Gender Mainstreaming – ein Begriff, bei dem sich bei so manchem Personalleiter alle Nackenhaare sträuben. Ebenso ist das übrigens auch bei den Gerichten. Ich verwende daher diesen Begriff regelmäßig in gerichtlichen Verfahren nicht mehr und übersetze ihn lieber mit dem Begriff Gleichberechtigungskonzept, obwohl dieser Begriff ungenauer und unschärfer ist. Warum, das erläutere ich Ihnen in diesem Beitrag.
Das Konzept des Gender Mainstreaming ist bereits in die Jahre gekommen. Es wurde 1985 auf der 3. Weltfrauenkonferenz in Nairobi entwickelt. Seit 1997/1998 ist die Umsetzung des Konzepts des Gender Mainstreaming erklärtes Ziel des Amsterdamer Vertrags und somit der EU.
Gender Mainstreaming bedeutet, die unterschiedlichen Lebenssituationen von Frauen und Männern und auch Interessen bei allen Entscheidungen auf allen gesellschaftlichen Ebenen zu berücksichtigen. Hiermit soll die tatsächliche Gleichstellung von Frauen und Männern erreicht werden.
Im Unterschied zu den vorher bekannten Gleichstellungsstrategien setzt Gender Mainstreaming im Vorfeld und präventiv an, um Benachteiligungen oder Ungleichheiten gar nicht erst entstehen zu lassen. Die bisherigen Ansätze der Frauengleichstellungsgesetze oder auch anderer frauenpolitischer Maßnahmen wirken ja eher korrigierend und greifen später ein. Das Konzept des Gender Mainstreaming ergänzt insoweit die bisherigen klassischen Frauenfördermaßnahmen.

ZEILEN
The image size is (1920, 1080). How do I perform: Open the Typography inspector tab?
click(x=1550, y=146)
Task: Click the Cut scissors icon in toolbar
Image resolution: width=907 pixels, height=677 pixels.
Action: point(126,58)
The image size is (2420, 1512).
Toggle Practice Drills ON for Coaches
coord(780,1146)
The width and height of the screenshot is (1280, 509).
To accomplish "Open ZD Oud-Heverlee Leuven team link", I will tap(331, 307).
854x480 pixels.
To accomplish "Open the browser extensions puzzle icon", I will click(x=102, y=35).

ZIEL DER ÜBUNG
Führen Sie den Text über Gender Mainstreaming im Anschluss an seinen letzten Satz fort. Die Zeilen sind eigenständiges Material und stehen in keinem Zusammenhang mit dem Text über Gender Mainstreaming.

ERGEBNIS DER ÜBUNG
Beispiel:
In einer Dienststelle werden Besprechungen in einer Abteilung regelmäßig erst ab 17 Uhr abgehalten, da es dann ruhiger wird. Teilzeitbeschäftigte können aber an diesen Besprechungen nicht teilnehmen, da sie in der Regel schon am frühen Nachmittag nach Hause müssen, weil die Kita um 16 Uhr schließt. Nach dem Konzept des Gender Mainstreaming dürfte so etwas gar nicht erst vorkommen; wäre dieses Konzept mit bedacht worden, so wäre klar gewesen, dass die Besprechungen bis spätestens mittags erledigt sein müssen.
Deutlich wird an diesem Beispiel, dass die Lebenssituation von Frauen aufgrund der immer noch existierenden Rollenzuweisungen eine andere ist als die von Männern. Das nimmt der Gedanke des Gender Mainstreaming auf und versucht, Lösungen zu finden, die beiden Geschlechtern gerecht werden. Nachteilige Folgen für ein Geschlecht sollten hier von vornherein ausgeschlossen werden.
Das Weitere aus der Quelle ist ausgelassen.